Note There are currently 607 known single nucleotide polymorphisms (SNP) registered with the NCBI SNP database. Of these, only one is suggested to have clinical relevance thus far.
A single nucleotide polymorphism of the minor allele (rs7164503) appears to be associated with the pathogenesis of osteoarthritis of the hip (Valdes et al., 2009).

Implicated in

Entity Prostate adenocarcinoma
Note In 1998, Kadkol et al. used in situ hybridization techniques to compare ANP32A expression in prostatic adenocarcinoma with expression in benign prostatic hyperplasia. While finding only moderate expression in the basal cells, 98% of prostatic adenocarcinomas with high Gleason scores demonstrated elevated levels of ANP32A (Kadkol et al., 1998).
In an effort to clarify the paradoxical finding of elevated levels of a tumor suppressor in transformed pancreatic adenocarcinoma tissue, in 1999 Kadkol and colleagues compared the sequence and function of members of this phosphoprotein family in a series of three patient tumors (compared to adjacent normal prostate tissue). They found ANP32A to be expressed in normal tissue, while closely related gene products pp32r1 and pp32r2 were dominant in the tumor samples (Kadkol et al., 1999).
In 2001, Bai et al. continued the focus from this laboratory on ANP32A with experiments aimed to clarify its tumor suppressor function. They utilized the fibroblast cell line NIH3T3 and showed that anti-sense inhibition of ANP32A lead to reduced serum dependence and loss of contact inhibition. They further demonstrated that ANP32A expression abrogated ras-mediated transformation in both in-vitro and in-vivo models (Bai et al., 2001).

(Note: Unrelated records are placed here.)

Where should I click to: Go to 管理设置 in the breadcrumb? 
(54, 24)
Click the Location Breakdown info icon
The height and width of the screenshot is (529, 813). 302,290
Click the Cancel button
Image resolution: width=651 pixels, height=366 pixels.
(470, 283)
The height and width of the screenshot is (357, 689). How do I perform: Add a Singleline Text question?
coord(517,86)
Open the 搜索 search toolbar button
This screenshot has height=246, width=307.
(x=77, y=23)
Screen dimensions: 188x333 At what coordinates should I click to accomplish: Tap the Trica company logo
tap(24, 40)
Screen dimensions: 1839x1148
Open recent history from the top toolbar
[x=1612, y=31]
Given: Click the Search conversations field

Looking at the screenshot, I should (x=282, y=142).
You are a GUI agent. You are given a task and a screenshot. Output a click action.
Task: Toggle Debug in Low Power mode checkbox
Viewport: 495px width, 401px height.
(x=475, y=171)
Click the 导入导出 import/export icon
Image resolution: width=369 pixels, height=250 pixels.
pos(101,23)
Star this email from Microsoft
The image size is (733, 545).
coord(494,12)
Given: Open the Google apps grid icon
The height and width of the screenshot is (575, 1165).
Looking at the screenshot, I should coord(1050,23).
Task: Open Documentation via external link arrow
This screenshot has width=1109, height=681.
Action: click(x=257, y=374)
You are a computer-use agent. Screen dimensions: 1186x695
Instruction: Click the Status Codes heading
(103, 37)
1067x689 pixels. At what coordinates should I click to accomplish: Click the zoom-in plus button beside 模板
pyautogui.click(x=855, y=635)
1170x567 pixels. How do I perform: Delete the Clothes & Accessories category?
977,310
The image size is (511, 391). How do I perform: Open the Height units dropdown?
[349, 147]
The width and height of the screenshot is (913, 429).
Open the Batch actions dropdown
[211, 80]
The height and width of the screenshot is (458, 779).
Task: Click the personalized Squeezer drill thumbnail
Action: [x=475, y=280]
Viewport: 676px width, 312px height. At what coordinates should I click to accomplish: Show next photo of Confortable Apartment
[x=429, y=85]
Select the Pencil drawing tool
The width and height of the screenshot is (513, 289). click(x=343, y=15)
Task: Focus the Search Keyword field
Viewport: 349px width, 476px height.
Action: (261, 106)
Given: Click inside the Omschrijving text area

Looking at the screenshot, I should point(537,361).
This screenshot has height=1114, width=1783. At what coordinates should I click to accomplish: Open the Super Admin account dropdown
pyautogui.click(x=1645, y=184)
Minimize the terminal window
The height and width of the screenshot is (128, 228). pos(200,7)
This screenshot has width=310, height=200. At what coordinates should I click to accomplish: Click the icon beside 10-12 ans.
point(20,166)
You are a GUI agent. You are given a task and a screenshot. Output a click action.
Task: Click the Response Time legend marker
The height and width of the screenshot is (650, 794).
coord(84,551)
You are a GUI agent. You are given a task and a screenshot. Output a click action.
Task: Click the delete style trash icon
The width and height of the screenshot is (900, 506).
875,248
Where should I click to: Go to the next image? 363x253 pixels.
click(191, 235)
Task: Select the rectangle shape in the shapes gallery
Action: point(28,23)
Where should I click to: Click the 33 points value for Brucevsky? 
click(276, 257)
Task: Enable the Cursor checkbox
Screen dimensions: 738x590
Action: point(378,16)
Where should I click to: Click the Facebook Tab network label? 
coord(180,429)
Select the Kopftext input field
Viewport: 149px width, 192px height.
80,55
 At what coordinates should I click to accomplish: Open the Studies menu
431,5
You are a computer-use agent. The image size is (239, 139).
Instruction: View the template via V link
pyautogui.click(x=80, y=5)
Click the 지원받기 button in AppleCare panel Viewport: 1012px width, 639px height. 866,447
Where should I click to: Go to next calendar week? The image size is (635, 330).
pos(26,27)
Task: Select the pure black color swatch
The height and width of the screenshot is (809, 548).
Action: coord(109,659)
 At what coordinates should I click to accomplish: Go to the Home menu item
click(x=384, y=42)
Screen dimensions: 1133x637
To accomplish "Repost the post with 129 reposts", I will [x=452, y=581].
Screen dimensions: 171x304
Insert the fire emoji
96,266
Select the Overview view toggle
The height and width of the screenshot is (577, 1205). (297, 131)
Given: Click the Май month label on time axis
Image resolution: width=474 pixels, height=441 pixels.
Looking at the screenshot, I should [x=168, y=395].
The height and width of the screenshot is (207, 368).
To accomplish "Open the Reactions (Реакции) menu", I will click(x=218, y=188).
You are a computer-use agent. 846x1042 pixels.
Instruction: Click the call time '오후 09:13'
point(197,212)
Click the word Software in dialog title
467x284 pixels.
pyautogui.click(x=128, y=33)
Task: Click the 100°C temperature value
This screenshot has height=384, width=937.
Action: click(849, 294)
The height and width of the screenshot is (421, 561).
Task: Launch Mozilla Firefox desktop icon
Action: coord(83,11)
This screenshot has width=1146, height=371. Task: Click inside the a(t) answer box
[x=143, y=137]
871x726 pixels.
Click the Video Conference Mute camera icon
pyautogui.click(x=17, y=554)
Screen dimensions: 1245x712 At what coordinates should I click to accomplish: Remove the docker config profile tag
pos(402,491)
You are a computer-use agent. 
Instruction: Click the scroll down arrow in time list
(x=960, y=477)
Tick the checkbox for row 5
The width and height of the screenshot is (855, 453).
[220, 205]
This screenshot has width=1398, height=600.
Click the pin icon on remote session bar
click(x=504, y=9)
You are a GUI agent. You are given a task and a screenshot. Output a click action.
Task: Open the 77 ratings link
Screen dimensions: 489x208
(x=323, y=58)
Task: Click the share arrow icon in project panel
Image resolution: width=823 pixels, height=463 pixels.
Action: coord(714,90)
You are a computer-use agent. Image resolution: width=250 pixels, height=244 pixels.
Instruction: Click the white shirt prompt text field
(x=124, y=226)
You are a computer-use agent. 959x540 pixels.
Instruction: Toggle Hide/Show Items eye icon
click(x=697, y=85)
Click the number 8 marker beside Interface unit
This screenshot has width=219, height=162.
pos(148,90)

Continuing work from the same laboratory, Brody and colleagues reported in 2004 that reduction of ANP32A expression in a prostate carcinoma cell line induced transformation into a neuronal phenotype associated with growth arrest. This change was associated with reduced SET expression and changes to the acetylation status of histone H4. Further downstream changes in gene expression were noted with effects pathways including: cell cycle, MAP kinases, apoptosis, cytokines, metabolism, PP2A, p53 stabilization, and growth factor receptors (Brody et al., 2004).
Finally, in 2011 Schramedei et al. reported results from a proteomic analysis of changes following miR-21 expression in LNCaP prostate cancer cells. They found ANP32A to be the most strongly down-regulated protein upon miR-21 expression suggesting a regulatory role of miR-21 on ANP32A expression. They also found that enhanced cell viability conferred by miR-21 expression in this prostate cancer cell line was mimicked by direct ANP32A knock-down and mitigated by ANP32A overexpression (Schramedei et al., 2011).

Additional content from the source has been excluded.